▸ Task to carry out
Look through the material and copy each line holding "Identify".
──────── Record set ────────
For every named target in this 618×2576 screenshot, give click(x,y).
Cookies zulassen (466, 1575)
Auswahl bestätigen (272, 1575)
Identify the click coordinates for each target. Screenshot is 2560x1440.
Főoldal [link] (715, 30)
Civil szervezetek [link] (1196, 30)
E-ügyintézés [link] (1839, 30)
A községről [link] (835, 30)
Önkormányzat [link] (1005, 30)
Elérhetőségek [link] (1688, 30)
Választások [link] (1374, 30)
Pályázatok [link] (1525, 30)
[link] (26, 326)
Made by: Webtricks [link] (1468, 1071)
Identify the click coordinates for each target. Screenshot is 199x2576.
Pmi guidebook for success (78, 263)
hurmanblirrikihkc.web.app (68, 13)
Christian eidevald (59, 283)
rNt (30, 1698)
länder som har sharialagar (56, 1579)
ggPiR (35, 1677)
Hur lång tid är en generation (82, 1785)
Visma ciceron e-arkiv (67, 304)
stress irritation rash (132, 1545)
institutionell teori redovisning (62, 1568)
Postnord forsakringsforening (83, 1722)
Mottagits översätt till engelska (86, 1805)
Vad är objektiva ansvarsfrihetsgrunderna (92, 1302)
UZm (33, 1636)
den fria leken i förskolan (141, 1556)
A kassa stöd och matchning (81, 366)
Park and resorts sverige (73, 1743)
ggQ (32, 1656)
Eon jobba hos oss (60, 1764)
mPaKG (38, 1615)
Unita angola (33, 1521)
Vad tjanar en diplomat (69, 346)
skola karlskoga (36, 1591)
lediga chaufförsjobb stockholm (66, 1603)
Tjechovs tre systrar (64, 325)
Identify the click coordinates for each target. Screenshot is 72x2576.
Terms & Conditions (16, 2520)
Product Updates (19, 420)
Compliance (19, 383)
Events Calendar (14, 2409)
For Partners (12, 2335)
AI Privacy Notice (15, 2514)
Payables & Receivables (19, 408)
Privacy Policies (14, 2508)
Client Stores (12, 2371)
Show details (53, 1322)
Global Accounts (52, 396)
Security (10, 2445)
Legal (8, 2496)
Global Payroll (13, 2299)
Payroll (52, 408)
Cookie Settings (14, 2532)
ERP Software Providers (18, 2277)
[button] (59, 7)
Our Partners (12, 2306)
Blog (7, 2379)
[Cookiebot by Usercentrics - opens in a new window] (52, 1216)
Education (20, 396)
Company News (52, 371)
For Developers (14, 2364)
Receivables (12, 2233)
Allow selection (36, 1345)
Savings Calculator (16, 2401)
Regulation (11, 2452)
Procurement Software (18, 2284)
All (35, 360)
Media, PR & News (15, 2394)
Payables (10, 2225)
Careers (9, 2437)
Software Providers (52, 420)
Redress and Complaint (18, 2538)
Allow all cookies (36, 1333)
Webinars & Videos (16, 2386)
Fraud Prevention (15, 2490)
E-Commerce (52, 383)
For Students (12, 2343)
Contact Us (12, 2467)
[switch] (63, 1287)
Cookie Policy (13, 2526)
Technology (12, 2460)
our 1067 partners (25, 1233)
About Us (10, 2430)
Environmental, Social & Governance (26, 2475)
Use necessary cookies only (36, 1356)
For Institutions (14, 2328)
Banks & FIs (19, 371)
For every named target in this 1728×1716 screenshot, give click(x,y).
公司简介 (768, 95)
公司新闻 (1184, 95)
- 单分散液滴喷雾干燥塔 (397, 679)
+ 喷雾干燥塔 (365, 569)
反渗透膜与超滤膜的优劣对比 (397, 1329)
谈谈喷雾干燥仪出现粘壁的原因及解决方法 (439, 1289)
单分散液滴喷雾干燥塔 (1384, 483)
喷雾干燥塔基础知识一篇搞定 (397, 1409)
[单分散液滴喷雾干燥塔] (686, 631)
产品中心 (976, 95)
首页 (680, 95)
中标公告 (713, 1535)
────────
▸ Answer for this exercise
Identify the click coordinates for each target. Screenshot is 2560x1440.
Identify the click coordinates for each target. Screenshot is 199x2576.
Identify the click coordinates for each target. Screenshot is 72x2576.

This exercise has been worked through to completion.